● **HOW TO COMPLETE THIS TASK**
From the entries below, copy exactly the lines from the one that contains "Careers (759, 1746)" through the one that contains "Track Products (922, 2231)", both included, and only those.

Entries taken from a collection:
++++++++++

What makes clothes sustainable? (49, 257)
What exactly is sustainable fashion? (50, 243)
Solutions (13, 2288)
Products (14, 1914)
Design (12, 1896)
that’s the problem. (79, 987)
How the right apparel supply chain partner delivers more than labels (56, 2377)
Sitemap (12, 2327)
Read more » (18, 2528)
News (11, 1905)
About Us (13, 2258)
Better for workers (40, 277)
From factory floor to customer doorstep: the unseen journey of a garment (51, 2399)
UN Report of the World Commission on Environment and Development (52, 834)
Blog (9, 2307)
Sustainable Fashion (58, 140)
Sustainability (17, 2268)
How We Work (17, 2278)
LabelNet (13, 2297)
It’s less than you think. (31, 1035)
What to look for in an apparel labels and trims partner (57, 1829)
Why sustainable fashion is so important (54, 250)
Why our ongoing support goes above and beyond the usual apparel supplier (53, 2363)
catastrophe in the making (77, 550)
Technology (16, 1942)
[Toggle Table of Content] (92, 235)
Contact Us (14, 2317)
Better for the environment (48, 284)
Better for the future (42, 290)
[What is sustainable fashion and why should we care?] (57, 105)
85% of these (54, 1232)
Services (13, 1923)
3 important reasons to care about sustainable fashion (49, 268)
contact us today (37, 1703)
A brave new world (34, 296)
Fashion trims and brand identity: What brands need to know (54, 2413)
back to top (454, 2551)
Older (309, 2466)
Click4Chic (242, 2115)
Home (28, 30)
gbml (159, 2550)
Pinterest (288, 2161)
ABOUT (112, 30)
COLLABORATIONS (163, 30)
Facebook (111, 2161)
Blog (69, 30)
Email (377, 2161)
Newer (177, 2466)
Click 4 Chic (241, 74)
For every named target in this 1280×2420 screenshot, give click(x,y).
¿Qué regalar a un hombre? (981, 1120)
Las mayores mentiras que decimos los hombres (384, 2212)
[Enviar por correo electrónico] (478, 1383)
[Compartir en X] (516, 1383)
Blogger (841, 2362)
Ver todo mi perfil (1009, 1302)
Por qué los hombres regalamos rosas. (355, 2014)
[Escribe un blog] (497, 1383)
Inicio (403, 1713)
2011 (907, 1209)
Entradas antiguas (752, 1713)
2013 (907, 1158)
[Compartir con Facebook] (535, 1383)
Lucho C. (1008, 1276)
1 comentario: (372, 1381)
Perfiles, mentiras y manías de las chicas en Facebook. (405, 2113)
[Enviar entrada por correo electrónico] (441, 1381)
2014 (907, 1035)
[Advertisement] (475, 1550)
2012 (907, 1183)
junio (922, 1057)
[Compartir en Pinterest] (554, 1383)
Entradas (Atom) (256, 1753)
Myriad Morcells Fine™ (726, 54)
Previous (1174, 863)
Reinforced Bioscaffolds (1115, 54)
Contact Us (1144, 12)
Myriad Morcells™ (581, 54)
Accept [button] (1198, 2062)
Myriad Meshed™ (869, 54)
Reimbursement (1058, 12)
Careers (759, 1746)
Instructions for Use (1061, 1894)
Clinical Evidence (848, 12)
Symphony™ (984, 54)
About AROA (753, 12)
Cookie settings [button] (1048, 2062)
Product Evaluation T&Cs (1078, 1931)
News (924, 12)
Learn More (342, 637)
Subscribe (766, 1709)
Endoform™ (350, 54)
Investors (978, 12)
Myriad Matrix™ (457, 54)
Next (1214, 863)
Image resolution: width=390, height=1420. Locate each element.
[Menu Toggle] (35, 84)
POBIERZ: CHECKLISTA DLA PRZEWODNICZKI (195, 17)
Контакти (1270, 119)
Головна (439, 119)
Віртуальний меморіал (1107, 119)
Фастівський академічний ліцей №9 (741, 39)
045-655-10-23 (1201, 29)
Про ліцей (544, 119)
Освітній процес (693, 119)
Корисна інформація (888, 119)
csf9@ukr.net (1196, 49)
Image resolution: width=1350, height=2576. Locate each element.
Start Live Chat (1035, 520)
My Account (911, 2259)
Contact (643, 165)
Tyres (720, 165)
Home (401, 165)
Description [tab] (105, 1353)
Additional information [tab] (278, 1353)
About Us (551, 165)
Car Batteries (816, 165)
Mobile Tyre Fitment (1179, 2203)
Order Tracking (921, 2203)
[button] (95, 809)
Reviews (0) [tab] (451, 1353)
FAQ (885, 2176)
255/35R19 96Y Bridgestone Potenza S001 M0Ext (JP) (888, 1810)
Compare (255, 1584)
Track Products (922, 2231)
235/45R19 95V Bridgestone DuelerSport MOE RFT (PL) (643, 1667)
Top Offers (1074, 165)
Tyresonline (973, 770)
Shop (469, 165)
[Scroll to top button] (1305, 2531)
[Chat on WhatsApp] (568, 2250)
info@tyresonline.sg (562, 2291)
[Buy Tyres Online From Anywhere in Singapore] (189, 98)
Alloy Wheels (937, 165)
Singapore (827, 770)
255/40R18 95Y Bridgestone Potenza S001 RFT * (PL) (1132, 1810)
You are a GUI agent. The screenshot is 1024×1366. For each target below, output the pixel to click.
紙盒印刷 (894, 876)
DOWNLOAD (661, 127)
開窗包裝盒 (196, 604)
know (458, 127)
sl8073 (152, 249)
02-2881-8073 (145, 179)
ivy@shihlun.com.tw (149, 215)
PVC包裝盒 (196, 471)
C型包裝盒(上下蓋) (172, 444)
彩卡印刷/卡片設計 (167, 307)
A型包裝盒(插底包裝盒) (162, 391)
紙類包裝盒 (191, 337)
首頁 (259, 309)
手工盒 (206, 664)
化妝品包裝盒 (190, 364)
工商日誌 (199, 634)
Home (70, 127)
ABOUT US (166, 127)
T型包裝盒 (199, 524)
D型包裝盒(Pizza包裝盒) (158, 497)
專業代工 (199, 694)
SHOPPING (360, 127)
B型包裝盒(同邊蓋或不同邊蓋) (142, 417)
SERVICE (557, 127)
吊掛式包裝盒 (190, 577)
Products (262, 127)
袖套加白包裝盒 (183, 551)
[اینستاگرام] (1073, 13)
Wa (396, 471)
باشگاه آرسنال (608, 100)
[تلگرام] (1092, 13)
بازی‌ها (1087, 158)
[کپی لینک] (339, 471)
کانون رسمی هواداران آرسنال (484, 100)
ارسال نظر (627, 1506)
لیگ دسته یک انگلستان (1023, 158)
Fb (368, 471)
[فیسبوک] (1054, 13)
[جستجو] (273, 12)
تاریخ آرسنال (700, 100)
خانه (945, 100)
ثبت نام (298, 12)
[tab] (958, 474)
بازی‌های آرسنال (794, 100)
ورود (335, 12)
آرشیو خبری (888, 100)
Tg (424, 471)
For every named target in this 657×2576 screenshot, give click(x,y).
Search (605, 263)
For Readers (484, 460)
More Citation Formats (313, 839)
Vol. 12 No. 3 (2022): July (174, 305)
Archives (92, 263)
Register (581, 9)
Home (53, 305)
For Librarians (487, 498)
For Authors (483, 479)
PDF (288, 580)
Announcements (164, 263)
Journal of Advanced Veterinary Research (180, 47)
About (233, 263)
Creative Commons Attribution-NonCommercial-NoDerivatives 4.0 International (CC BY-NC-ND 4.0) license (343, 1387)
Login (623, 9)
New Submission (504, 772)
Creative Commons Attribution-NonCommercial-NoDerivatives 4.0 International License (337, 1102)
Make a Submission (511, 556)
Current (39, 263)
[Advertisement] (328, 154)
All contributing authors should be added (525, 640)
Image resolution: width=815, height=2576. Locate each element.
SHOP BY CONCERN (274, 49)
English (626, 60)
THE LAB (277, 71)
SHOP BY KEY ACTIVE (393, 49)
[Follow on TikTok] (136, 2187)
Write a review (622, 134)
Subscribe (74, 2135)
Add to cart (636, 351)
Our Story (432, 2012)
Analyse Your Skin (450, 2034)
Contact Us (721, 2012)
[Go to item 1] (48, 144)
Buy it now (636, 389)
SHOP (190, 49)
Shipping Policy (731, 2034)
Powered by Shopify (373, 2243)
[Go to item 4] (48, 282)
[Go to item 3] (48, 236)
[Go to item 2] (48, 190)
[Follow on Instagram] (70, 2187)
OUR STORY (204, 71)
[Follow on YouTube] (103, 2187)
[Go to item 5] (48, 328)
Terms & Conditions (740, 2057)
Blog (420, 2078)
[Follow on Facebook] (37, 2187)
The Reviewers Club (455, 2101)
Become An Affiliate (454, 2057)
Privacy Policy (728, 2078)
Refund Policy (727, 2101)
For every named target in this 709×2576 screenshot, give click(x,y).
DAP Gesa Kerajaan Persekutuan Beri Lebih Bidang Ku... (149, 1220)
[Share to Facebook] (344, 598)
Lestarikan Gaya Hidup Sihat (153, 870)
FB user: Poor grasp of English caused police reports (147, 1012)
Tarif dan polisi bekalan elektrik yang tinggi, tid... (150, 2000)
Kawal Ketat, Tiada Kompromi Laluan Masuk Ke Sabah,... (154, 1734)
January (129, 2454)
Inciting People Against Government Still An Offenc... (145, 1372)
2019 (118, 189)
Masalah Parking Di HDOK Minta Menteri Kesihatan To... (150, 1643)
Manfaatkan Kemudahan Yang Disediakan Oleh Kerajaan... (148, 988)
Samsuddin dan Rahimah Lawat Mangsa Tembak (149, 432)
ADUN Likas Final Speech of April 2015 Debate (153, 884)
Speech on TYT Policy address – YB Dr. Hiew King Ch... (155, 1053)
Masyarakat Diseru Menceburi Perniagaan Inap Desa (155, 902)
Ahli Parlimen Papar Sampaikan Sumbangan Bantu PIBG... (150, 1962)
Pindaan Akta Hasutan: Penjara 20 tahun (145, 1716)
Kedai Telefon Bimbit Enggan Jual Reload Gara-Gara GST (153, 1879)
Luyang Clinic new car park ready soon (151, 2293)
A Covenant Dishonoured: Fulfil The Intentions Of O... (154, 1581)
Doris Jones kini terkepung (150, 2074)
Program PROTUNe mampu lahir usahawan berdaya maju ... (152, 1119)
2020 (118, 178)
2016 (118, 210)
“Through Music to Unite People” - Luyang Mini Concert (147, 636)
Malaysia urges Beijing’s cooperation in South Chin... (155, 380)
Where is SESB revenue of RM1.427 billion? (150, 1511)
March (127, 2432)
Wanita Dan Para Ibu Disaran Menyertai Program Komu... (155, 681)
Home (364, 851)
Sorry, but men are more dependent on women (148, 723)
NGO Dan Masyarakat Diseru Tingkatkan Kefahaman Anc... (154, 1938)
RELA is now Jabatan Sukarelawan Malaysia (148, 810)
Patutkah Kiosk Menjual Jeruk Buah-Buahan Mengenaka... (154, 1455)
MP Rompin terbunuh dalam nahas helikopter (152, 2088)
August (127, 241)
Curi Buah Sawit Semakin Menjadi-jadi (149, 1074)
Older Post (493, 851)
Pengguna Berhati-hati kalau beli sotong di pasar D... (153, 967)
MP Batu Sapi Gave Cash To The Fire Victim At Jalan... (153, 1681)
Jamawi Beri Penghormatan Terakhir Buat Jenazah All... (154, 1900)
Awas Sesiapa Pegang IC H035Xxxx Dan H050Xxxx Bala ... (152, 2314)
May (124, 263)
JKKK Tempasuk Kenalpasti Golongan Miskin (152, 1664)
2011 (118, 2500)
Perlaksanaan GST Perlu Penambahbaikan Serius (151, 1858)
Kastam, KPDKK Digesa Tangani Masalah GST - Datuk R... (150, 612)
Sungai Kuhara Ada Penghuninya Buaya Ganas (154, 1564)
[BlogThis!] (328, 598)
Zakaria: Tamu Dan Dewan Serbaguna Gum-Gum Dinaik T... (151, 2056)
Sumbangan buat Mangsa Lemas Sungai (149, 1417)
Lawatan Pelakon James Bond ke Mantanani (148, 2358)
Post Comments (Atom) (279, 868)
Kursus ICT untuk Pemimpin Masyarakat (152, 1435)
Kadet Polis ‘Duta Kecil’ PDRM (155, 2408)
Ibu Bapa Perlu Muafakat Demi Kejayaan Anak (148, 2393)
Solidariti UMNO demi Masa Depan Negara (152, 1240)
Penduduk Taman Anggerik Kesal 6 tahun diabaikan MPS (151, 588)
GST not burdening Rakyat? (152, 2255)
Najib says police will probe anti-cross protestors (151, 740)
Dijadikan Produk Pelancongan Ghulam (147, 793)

++++++++++

● **SOLUTION TO THIS TASK**
Careers (759, 1746)
Instructions for Use (1061, 1894)
Clinical Evidence (848, 12)
Symphony™ (984, 54)
About AROA (753, 12)
Cookie settings [button] (1048, 2062)
Product Evaluation T&Cs (1078, 1931)
News (924, 12)
Learn More (342, 637)
Subscribe (766, 1709)
Endoform™ (350, 54)
Investors (978, 12)
Myriad Matrix™ (457, 54)
Next (1214, 863)
Image resolution: width=390, height=1420. Locate each element.
[Menu Toggle] (35, 84)
POBIERZ: CHECKLISTA DLA PRZEWODNICZKI (195, 17)
Контакти (1270, 119)
Головна (439, 119)
Віртуальний меморіал (1107, 119)
Фастівський академічний ліцей №9 (741, 39)
045-655-10-23 (1201, 29)
Про ліцей (544, 119)
Освітній процес (693, 119)
Корисна інформація (888, 119)
csf9@ukr.net (1196, 49)
Image resolution: width=1350, height=2576. Locate each element.
Start Live Chat (1035, 520)
My Account (911, 2259)
Contact (643, 165)
Tyres (720, 165)
Home (401, 165)
Description [tab] (105, 1353)
Additional information [tab] (278, 1353)
About Us (551, 165)
Car Batteries (816, 165)
Mobile Tyre Fitment (1179, 2203)
Order Tracking (921, 2203)
[button] (95, 809)
Reviews (0) [tab] (451, 1353)
FAQ (885, 2176)
255/35R19 96Y Bridgestone Potenza S001 M0Ext (JP) (888, 1810)
Compare (255, 1584)
Track Products (922, 2231)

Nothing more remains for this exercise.